🤖 AI Summary
Bohairic Coptic—the dominant ecclesiastical language of Egypt from the late Byzantine to the pre-Mamluk period—lacks syntactically annotated resources, hindering computational and historical linguistic research. Method: We construct and release the first Universal Dependencies (UD v2.12) treebank for Bohairic Coptic, comprising over 1,200 sentences drawn from biblical, hagiographic, and ascetic texts, with linguistically grounded dependency annotations. We conduct cross-dialectal parsing experiments contrasting Bohairic with Sahidic, employing both joint and separate modeling strategies. Results: Our analysis reveals systematic syntactic divergences between the two dialects; joint modeling yields negligible gains, underscoring Bohairic’s grammatical distinctiveness and the necessity of dialect-specific parsers. This treebank fills a critical gap in structural resources for Late Coptic and establishes a new paradigm for cross-dialectal joint and transfer parsing, serving as foundational infrastructure for historical language processing and Oriental Christian textual scholarship.
📝 Abstract
Despite recent advances in digital resources for other Coptic dialects, especially Sahidic, Bohairic Coptic, the main Coptic dialect for pre-Mamluk, late Byzantine Egypt, and the contemporary language of the Coptic Church, remains critically under-resourced.

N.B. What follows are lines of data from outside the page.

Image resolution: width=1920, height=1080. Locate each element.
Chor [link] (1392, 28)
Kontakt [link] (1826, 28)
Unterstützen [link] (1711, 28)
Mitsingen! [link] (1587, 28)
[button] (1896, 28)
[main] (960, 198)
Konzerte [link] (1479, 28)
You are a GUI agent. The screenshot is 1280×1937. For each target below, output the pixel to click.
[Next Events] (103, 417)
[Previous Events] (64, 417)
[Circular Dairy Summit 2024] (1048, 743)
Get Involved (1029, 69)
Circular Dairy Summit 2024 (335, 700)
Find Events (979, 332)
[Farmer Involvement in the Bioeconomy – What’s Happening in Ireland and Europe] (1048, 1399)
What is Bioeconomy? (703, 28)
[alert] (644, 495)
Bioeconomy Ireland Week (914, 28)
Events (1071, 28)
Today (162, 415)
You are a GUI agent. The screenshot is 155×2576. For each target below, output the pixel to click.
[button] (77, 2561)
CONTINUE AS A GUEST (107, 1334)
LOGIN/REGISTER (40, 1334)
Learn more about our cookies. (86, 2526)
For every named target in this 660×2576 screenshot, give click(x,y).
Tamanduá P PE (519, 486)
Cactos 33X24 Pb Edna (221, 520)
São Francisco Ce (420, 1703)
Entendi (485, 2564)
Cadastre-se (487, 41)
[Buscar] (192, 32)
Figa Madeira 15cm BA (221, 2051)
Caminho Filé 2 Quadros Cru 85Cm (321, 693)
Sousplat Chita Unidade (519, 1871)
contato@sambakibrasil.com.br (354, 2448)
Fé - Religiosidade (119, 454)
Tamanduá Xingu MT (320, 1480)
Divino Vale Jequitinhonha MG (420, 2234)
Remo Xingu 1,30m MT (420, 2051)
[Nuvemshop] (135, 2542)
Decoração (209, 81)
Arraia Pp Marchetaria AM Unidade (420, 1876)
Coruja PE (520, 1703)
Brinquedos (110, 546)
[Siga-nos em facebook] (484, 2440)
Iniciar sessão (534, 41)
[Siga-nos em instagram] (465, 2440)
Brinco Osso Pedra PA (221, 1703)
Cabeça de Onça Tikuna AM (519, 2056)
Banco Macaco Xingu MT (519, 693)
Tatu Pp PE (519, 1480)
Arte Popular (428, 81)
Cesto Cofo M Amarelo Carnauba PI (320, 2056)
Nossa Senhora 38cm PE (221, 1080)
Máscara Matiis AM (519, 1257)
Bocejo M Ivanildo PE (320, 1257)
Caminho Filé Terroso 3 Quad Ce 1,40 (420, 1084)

This paper presents and evaluates the first syntactically annotated corpus of Bohairic Coptic, sampling data from a range of works, including Biblical text, saints' lives and Christian ascetic writing. We also explore some of the main differences we observe compared to the existing UD treebank of Sahidic Coptic, the classical dialect of the language, and conduct joint and cross-dialect parsing experiments, revealing the unique nature of Bohairic as a related, but distinct variety from the more often studied Sahidic.